Hypokalaemia in children

Hypokalaemia is generally caused by increased losses or trans-cellular shift and rarely due to decreased intake. 


Serum K level does not reflect total body K stores, as intra-cellular K is approximately 30-times higher.


Factors affecting renal regulation of Potassium include renal function, serum K level, Aldosterone & Acid-Base status.


Hypokalaemia is defined as a plasma potassium level less than 3.5mmol/L.

 

Serum Potassium level <3mmol/L is moderate; < 2.5 mmol/L is severe & <2mmol/L is critical


Causes of hypokalaemia

Intracellular shift

– Alkalosis

– Insulin e.g. during IV infusion in DKA

– Re-feeding syndrome

– Medications (Salbutamol, theophylline, etc)

– Hypokalaemic periodic paralysis


Increased renal losses

– Renal tubular acidosis (proximal or distal)

– Congenital adrenal hyperplasia

– Renin secreting tumors

– Gitelman syndrome & Bartter syndrome

– Drugs (loop and thiazide diuretics, aminoglycosides, corticosteroids)

– Ureterosigmoidostomy

– Mineralocorticoid excess (Cushing syndrome, hyperaldosteronism)

– Hypomagnesemia


Increased Extra-renal losses

– Diarrhea, Laxative overuse

– Vomiting, nasogastric suction

– Potassium binding resins (sodium polystyrene sulfonate)
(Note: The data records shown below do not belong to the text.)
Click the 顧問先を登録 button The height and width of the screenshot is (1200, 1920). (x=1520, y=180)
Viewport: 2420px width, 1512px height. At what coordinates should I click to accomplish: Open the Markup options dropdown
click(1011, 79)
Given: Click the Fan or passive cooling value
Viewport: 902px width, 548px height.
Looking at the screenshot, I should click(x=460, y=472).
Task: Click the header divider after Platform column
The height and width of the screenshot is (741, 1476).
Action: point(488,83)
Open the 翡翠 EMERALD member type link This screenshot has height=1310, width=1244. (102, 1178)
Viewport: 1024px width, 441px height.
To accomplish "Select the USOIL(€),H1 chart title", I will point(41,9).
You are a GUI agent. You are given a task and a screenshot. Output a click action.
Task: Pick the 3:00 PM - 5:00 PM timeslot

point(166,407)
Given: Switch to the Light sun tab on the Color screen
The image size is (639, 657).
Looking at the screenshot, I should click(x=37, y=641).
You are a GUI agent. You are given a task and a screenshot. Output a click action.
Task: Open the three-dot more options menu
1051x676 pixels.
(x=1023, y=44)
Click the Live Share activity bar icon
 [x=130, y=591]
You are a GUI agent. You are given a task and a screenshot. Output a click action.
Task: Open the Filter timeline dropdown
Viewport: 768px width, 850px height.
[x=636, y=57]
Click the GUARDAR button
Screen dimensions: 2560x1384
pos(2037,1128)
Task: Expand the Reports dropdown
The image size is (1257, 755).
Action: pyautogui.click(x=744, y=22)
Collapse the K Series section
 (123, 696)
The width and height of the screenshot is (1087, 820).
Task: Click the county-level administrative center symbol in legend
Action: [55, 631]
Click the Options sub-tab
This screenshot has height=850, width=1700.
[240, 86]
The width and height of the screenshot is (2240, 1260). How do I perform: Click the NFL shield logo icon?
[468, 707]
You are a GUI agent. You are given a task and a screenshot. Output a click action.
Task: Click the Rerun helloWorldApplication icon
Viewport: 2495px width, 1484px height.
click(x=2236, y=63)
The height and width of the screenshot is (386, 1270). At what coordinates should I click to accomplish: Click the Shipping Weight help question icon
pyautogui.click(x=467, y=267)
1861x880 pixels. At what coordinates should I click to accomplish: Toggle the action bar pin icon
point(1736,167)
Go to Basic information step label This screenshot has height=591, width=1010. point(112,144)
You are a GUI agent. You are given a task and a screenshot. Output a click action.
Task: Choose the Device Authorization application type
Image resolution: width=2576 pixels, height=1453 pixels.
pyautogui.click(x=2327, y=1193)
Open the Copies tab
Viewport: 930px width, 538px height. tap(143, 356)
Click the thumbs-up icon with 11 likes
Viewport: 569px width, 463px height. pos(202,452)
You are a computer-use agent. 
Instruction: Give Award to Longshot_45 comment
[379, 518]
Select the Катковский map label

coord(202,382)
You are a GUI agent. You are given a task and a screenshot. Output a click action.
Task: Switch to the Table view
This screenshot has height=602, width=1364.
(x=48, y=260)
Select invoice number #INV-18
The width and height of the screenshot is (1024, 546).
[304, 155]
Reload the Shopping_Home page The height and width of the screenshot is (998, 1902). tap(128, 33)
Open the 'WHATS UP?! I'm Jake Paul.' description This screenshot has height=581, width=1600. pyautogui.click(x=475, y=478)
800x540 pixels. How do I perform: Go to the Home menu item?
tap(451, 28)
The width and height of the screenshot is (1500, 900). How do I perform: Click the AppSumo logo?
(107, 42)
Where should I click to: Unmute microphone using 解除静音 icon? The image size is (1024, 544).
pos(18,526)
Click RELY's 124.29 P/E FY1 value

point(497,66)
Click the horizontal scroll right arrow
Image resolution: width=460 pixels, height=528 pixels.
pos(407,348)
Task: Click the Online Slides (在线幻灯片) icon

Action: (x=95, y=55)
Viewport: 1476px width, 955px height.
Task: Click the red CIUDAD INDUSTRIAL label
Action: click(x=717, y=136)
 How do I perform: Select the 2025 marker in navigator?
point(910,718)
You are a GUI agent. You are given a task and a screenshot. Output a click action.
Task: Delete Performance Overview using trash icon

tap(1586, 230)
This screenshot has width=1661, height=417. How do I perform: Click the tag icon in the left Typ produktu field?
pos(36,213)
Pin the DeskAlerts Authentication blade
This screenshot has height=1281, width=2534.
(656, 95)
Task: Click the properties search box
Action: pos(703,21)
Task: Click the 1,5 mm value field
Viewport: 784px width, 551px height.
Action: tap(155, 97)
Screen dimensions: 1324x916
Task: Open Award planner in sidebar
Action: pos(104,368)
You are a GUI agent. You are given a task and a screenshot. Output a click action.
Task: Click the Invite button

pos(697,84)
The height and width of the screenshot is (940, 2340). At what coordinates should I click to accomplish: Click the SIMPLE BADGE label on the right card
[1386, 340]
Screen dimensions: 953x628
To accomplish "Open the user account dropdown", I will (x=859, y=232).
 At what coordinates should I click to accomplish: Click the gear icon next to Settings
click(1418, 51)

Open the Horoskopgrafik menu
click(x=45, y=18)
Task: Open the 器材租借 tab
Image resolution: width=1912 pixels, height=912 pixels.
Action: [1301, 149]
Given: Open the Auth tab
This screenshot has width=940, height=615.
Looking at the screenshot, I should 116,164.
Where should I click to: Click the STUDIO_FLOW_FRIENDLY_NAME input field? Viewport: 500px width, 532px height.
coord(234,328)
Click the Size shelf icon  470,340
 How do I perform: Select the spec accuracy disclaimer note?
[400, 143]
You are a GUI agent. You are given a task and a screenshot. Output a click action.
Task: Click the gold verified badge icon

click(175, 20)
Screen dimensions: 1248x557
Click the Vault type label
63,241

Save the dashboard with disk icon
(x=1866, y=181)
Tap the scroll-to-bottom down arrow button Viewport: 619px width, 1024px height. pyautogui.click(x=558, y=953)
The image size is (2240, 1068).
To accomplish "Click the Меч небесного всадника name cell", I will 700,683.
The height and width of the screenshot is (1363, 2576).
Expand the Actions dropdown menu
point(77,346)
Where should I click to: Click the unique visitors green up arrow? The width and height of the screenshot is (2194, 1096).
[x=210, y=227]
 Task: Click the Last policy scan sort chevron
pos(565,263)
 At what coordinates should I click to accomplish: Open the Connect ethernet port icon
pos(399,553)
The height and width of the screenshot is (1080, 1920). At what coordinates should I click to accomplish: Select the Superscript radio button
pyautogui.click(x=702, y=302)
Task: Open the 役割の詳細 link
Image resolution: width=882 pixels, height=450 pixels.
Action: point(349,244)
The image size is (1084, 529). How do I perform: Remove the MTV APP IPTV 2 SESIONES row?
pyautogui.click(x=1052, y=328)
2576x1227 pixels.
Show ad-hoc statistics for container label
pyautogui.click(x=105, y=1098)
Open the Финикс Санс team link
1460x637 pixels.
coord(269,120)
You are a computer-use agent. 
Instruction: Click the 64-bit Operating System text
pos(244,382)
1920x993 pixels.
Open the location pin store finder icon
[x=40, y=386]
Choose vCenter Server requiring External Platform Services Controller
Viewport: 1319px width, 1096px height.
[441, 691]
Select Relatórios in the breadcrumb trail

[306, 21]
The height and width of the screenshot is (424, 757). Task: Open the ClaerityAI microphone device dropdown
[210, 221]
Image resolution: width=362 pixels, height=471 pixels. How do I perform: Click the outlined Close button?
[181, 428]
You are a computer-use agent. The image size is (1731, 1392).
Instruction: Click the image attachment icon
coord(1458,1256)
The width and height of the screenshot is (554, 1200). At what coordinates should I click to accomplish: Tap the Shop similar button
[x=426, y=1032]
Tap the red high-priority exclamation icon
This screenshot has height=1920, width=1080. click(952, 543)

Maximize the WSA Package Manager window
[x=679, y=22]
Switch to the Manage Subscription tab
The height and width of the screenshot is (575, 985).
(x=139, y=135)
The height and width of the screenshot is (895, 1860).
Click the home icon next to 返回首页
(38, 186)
Decreased intake or low stores

– Malnutrition, Anorexia nervosa

– Parenteral nutrition with less Potassium


Clinical Presentation

Symptoms are nonspecific but can be related to muscular weakness or cramps or cardiac dysfunction.

Severe hypokalaemia (K <2.5 mmol/L) may cause muscle weakness (neck flop, abdominal distension, constipation, ileus) and produce cardiac arrhythmias.


– Presence of hypertension suggests hyperaldosterone state, renal artery stenosis or glucocorticoid excess.

– Relative hypotension and alkalosis suggests diuretic use, or a tubular disorder like Gitelman syndrome.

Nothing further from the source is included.